### REQUIREMENTS
Copy out every line of the records below word for word, leaving out the pictures.

### RECORD EXTRACTS
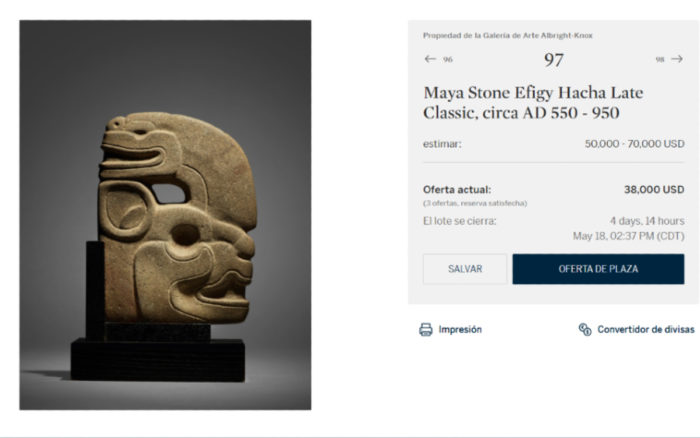Click the printer icon
The image size is (700, 438).
click(426, 329)
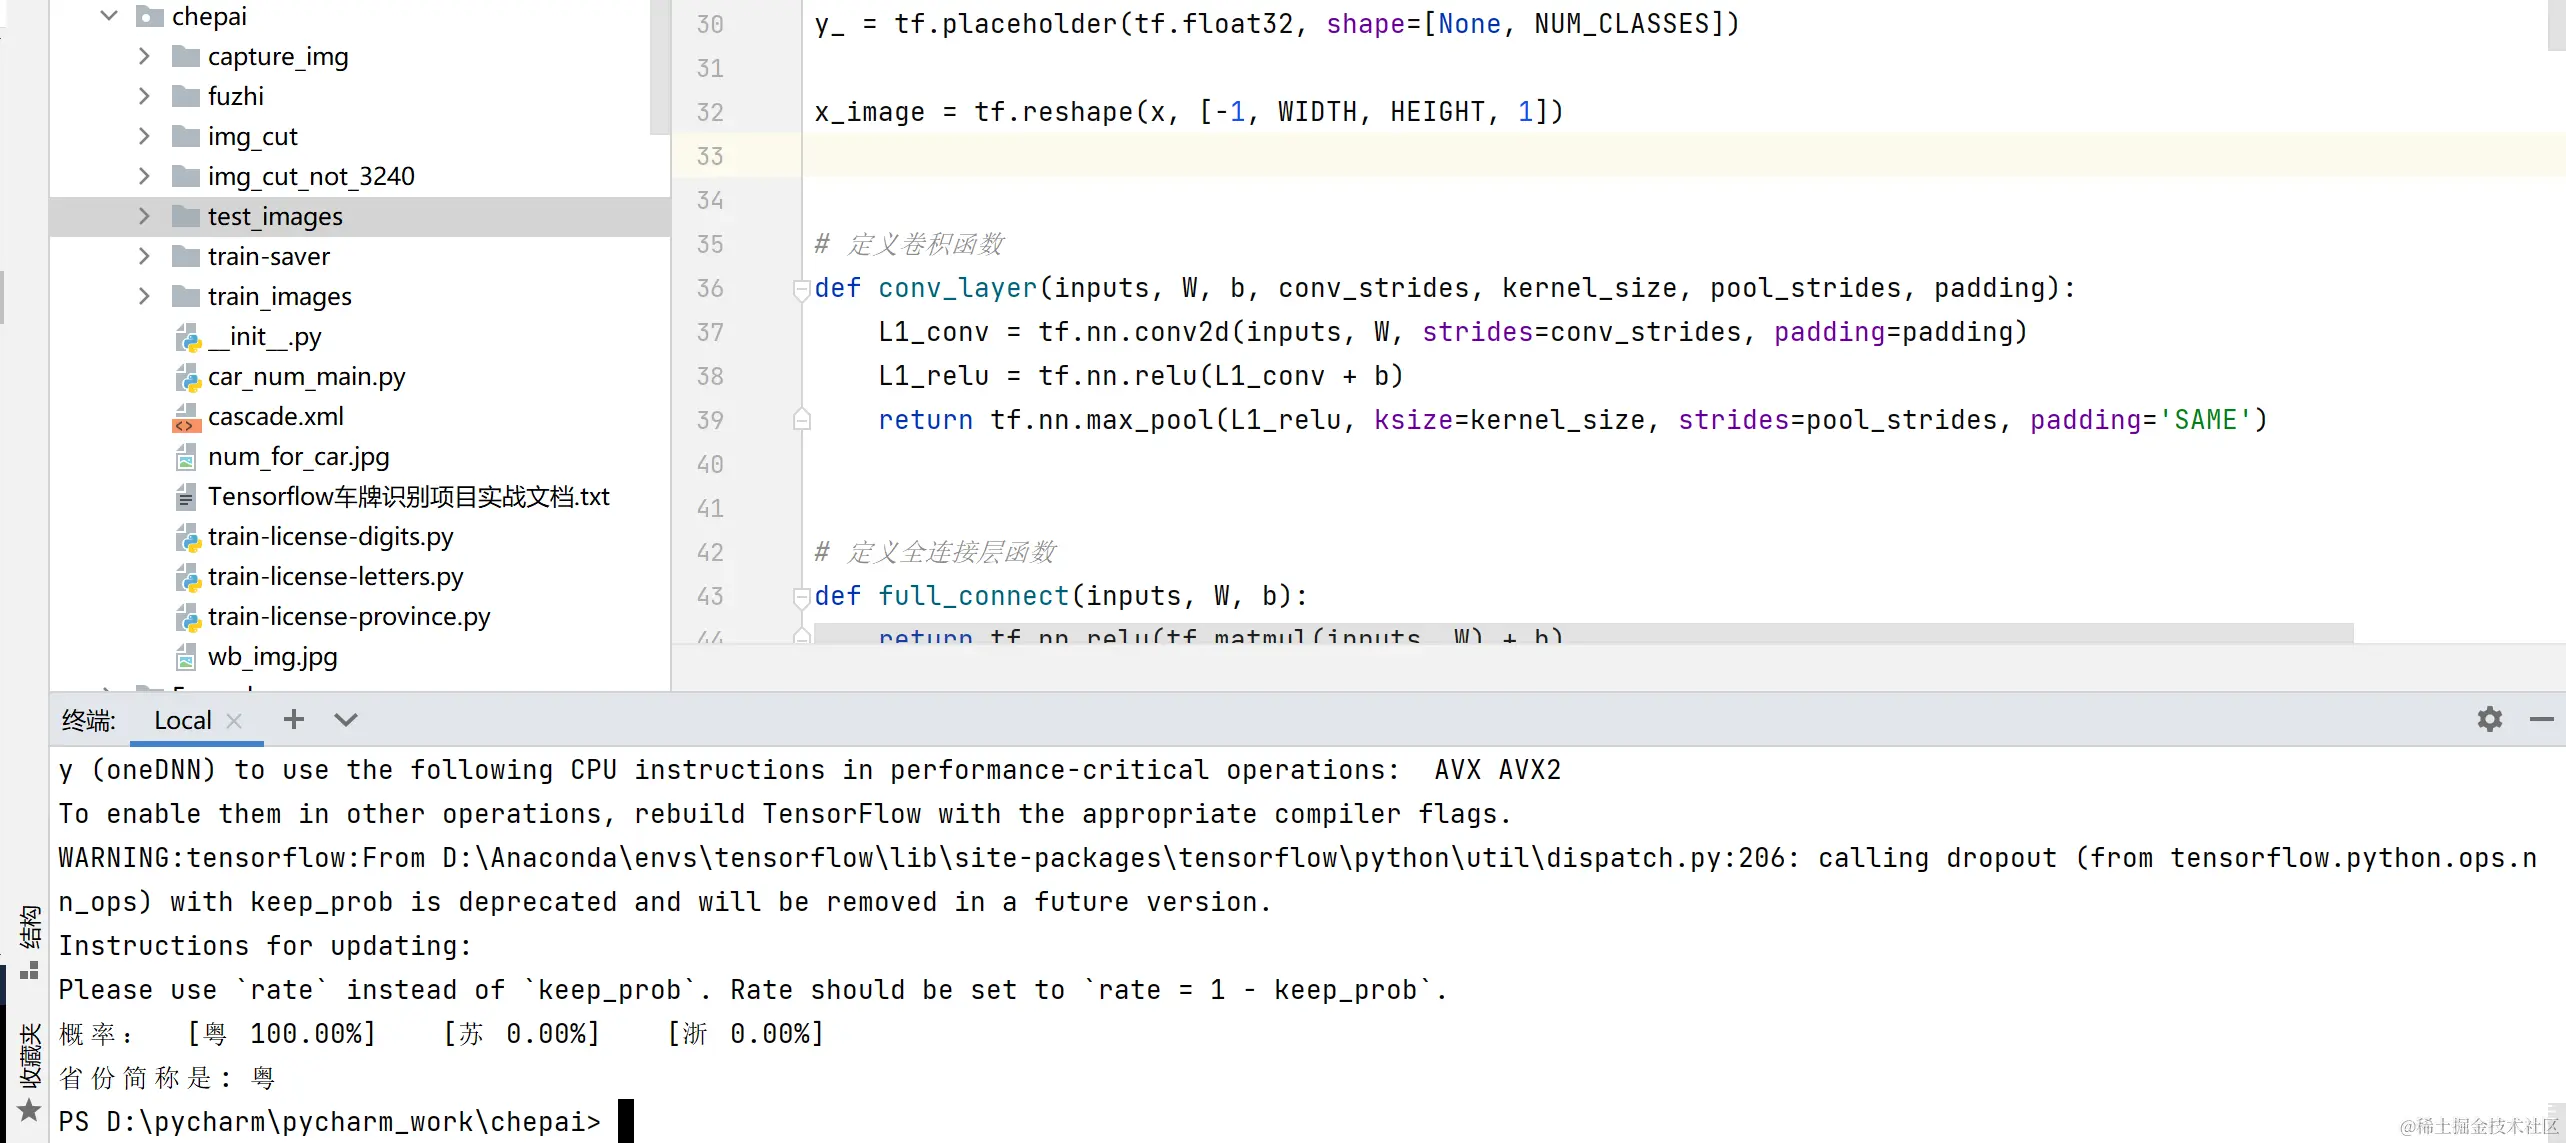This screenshot has height=1143, width=2566.
Task: Open the terminal session dropdown arrow
Action: coord(346,719)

### RESPONSE TO THIS EXERCISE
Click the printer icon
The image size is (700, 438).
click(426, 329)
This screenshot has height=1143, width=2566.
Task: Open the terminal session dropdown arrow
Action: coord(346,719)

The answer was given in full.